Reading various responses and closer inspection of the article made me realize that it seems what is described is more along the lines of a Natural Transformation[1] where the functors are endomorphic[2].

1 - http://www.worldwizzy.com/library/Natural_transformation

2 - https://en.wikipedia.org/wiki/Endomorphism

The author seems to be getting at something very similar to the notion of "bidirectional programming" [1][2]. It's a concept that's closely related to the indispensable "lens" library in Haskell [3].

[1] http://www.cis.upenn.edu/~bcpierce/papers/lenses-etapsslides...

[2] http://www.janis-voigtlaender.eu/papers/ThreeComplementaryAp...

[3] https://github.com/ekmett/lens

While I definitely see your point of the concept being closely related to lenses, a key differentiator to me is the incorporation of invoking a functor with the "read part" of a lens and then submitting the result to the "write part."

It's almost like a marriage of Applicative Functor[1] with Lens in a squint-your-eyes-and-tilt-your-head kind of way.

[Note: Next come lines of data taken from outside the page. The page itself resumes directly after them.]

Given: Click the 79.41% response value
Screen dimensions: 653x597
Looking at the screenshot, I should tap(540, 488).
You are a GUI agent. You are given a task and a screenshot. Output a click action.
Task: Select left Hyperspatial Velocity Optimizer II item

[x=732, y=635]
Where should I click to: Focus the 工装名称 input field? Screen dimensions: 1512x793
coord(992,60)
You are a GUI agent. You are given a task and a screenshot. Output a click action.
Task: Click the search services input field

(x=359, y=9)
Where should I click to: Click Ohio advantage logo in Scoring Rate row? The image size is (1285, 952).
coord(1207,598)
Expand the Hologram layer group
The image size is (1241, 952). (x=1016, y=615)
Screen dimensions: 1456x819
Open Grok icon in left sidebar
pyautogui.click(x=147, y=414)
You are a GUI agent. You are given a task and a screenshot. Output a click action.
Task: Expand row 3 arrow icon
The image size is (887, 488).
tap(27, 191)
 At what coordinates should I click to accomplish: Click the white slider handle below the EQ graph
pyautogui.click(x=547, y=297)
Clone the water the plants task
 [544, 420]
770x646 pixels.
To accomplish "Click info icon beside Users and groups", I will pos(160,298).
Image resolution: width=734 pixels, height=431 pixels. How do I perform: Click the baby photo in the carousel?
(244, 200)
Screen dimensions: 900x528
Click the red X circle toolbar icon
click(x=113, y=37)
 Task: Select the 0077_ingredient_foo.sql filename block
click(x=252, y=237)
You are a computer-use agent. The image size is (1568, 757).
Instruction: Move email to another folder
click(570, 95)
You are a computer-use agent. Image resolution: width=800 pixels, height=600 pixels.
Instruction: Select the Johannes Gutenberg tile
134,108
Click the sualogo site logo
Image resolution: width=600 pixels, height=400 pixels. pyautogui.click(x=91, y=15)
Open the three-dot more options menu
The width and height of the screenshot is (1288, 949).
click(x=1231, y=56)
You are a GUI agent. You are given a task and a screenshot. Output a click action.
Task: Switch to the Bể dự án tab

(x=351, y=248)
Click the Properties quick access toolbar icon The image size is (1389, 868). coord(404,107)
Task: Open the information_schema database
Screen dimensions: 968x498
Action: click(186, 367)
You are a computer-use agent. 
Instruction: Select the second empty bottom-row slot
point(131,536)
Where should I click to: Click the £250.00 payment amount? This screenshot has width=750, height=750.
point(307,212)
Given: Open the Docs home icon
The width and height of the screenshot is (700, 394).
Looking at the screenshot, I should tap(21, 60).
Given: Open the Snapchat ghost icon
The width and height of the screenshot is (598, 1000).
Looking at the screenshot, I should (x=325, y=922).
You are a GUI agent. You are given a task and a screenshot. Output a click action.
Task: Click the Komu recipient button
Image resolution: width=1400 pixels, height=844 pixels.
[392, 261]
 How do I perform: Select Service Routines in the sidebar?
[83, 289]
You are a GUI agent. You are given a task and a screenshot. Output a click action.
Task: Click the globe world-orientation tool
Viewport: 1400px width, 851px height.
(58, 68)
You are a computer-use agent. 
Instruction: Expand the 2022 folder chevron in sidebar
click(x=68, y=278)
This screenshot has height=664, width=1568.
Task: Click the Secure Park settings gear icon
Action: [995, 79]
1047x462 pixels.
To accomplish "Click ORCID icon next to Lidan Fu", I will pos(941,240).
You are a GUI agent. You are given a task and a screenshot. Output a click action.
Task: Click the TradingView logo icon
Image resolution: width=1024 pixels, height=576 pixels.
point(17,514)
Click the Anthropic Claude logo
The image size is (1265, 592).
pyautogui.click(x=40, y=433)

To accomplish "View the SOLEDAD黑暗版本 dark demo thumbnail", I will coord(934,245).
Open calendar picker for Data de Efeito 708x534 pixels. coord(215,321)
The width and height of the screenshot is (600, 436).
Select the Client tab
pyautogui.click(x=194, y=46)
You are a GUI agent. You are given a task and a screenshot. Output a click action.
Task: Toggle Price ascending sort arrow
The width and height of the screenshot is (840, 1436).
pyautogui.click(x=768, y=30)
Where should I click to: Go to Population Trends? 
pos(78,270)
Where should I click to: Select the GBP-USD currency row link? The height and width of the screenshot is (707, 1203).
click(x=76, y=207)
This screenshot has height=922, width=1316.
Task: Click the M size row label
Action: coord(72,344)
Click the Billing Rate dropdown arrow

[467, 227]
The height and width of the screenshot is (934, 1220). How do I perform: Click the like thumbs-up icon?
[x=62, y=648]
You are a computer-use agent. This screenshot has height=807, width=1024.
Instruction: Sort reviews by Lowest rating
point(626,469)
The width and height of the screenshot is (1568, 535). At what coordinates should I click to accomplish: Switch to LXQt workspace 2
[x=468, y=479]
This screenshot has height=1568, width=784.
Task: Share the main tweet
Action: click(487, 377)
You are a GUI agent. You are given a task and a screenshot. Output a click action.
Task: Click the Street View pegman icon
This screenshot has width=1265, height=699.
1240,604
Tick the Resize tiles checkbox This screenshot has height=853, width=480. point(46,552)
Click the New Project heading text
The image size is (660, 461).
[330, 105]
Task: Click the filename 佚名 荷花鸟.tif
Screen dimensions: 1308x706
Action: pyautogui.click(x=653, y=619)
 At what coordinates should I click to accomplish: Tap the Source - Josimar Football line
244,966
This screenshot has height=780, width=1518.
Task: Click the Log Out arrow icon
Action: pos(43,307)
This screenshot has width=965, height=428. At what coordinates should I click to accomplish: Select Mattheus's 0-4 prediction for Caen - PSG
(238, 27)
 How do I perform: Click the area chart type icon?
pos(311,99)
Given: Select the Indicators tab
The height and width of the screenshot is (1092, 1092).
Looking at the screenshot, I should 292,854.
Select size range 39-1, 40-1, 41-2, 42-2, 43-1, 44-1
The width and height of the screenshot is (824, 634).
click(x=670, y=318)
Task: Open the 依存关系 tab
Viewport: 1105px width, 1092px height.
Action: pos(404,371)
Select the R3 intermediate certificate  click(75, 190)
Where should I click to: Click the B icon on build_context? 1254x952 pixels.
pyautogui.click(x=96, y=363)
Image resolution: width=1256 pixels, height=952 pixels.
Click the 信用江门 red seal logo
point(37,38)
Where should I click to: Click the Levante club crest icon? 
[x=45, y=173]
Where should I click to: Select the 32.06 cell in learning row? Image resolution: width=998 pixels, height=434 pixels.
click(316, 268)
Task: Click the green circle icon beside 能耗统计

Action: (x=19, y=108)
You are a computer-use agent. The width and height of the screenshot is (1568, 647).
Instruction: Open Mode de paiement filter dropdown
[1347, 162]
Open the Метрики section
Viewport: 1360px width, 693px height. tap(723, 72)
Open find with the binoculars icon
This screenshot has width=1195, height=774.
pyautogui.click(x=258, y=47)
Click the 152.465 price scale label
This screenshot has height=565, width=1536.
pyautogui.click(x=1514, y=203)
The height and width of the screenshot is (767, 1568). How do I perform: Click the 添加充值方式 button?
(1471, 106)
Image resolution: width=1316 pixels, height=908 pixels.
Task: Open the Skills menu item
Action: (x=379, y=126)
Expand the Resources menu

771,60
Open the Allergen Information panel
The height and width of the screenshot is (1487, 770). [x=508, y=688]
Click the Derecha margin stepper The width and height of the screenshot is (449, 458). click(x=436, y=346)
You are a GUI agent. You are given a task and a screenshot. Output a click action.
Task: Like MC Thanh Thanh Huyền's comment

1 - https://wiki.haskell.org/Applicative_functor

A natural transformation between endofunctors? How exactly? That's just a family of functions

    µ : F(x) -> G(x)
such that for all (f : x -> y), (F(f);µ == µ;G(f)). I don't see how that's capturing anything interesting here. If µ were a natural isomorphism with inverse µ- then there'd be laws like (F(f) == µ;G(f);µ-), but this exactly involves introducing an inverse so the natural transformation didn't buy much.
I thought of endofunctors due to morphisms remaining in the same domain (satisfying the homogeneous domain/codomain requirement of natural transformations), though perhaps a better description would have been to constrain the functors to injective arrows instead.